** Begin **
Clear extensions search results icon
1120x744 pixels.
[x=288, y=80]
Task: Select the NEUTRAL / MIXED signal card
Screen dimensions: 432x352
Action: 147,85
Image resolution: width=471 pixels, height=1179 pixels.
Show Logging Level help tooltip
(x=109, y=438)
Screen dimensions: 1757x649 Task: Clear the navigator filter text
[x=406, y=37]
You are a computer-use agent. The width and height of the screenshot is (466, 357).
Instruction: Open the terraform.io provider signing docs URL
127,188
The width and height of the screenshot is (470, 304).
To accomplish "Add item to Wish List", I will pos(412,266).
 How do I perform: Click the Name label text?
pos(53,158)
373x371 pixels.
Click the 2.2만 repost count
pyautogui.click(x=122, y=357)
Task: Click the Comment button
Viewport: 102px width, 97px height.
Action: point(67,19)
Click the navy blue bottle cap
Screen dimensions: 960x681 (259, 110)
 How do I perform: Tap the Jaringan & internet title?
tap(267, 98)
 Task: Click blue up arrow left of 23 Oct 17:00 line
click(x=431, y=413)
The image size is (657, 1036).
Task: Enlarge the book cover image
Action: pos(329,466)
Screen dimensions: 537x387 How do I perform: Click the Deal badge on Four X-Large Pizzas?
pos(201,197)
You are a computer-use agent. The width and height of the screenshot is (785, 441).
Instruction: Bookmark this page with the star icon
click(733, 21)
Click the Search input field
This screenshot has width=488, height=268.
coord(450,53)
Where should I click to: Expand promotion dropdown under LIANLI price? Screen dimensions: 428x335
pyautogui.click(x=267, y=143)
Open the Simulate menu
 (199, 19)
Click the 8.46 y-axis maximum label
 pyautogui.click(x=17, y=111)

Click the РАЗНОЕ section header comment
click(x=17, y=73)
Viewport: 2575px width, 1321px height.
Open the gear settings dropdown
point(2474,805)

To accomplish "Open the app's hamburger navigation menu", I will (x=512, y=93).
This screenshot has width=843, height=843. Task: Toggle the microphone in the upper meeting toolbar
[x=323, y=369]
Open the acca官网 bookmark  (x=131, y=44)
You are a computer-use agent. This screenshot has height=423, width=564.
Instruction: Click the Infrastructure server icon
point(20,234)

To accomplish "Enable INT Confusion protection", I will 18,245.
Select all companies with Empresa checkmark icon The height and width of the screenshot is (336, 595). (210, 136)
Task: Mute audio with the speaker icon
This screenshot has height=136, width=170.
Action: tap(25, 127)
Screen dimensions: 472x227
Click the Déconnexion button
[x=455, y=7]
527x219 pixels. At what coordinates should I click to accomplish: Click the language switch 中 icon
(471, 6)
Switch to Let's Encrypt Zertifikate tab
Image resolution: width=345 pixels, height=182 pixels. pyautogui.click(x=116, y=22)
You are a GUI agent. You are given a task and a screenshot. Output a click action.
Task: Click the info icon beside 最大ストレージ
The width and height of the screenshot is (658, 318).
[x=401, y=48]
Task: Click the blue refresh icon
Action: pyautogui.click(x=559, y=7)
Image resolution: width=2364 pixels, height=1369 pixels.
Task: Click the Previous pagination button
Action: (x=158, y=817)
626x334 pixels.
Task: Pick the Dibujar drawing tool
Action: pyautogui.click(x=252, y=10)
** End **
STATED EXERCISE - Update the lines from the one containing "Open the Simulate menu" through the final line by changing "screenshot" to "screen capture", leaving all other text unchanged. Return only those lines.

SOLUTION TO THIS EXERCISE -
Open the Simulate menu
 (199, 19)
Click the 8.46 y-axis maximum label
 pyautogui.click(x=17, y=111)

Click the РАЗНОЕ section header comment
click(x=17, y=73)
Viewport: 2575px width, 1321px height.
Open the gear settings dropdown
point(2474,805)

To accomplish "Open the app's hamburger navigation menu", I will (x=512, y=93).
This screen capture has width=843, height=843. Task: Toggle the microphone in the upper meeting toolbar
[x=323, y=369]
Open the acca官网 bookmark  (x=131, y=44)
You are a computer-use agent. This screen capture has height=423, width=564.
Instruction: Click the Infrastructure server icon
point(20,234)

To accomplish "Enable INT Confusion protection", I will 18,245.
Select all companies with Empresa checkmark icon The height and width of the screen capture is (336, 595). (210, 136)
Task: Mute audio with the speaker icon
This screen capture has height=136, width=170.
Action: tap(25, 127)
Screen dimensions: 472x227
Click the Déconnexion button
[x=455, y=7]
527x219 pixels. At what coordinates should I click to accomplish: Click the language switch 中 icon
(471, 6)
Switch to Let's Encrypt Zertifikate tab
Image resolution: width=345 pixels, height=182 pixels. pyautogui.click(x=116, y=22)
You are a GUI agent. You are given a task and a screen capture. Output a click action.
Task: Click the info icon beside 最大ストレージ
The width and height of the screen capture is (658, 318).
[x=401, y=48]
Task: Click the blue refresh icon
Action: pyautogui.click(x=559, y=7)
Image resolution: width=2364 pixels, height=1369 pixels.
Task: Click the Previous pagination button
Action: (x=158, y=817)
626x334 pixels.
Task: Pick the Dibujar drawing tool
Action: pyautogui.click(x=252, y=10)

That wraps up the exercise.